··· DATA PROVIDED

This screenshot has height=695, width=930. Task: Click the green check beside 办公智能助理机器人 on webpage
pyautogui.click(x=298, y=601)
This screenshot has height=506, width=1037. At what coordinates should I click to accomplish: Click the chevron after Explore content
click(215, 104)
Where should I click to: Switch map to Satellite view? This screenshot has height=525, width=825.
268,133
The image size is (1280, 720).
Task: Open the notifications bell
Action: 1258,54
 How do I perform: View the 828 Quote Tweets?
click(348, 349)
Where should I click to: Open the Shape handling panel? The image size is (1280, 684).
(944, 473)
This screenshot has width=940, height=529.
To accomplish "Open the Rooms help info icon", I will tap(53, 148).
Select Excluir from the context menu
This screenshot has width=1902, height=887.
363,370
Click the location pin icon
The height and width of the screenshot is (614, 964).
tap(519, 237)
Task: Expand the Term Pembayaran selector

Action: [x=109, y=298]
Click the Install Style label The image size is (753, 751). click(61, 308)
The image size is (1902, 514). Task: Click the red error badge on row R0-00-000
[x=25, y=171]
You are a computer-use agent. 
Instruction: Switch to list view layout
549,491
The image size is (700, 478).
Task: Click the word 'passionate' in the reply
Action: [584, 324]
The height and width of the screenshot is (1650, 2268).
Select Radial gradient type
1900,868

······

◆ **EXERCISE AIM**: Please take the whole listing and write it out exactly.

◆ **ANSWER SPACE**:
This screenshot has height=695, width=930. Task: Click the green check beside 办公智能助理机器人 on webpage
pyautogui.click(x=298, y=601)
This screenshot has height=506, width=1037. At what coordinates should I click to accomplish: Click the chevron after Explore content
click(215, 104)
Where should I click to: Switch map to Satellite view? This screenshot has height=525, width=825.
268,133
The image size is (1280, 720).
Task: Open the notifications bell
Action: 1258,54
 How do I perform: View the 828 Quote Tweets?
click(348, 349)
Where should I click to: Open the Shape handling panel? The image size is (1280, 684).
(944, 473)
This screenshot has width=940, height=529.
To accomplish "Open the Rooms help info icon", I will tap(53, 148).
Select Excluir from the context menu
This screenshot has width=1902, height=887.
363,370
Click the location pin icon
The height and width of the screenshot is (614, 964).
tap(519, 237)
Task: Expand the Term Pembayaran selector

Action: [x=109, y=298]
Click the Install Style label The image size is (753, 751). click(61, 308)
The image size is (1902, 514). Task: Click the red error badge on row R0-00-000
[x=25, y=171]
You are a computer-use agent. 
Instruction: Switch to list view layout
549,491
The image size is (700, 478).
Task: Click the word 'passionate' in the reply
Action: [584, 324]
The height and width of the screenshot is (1650, 2268).
Select Radial gradient type
1900,868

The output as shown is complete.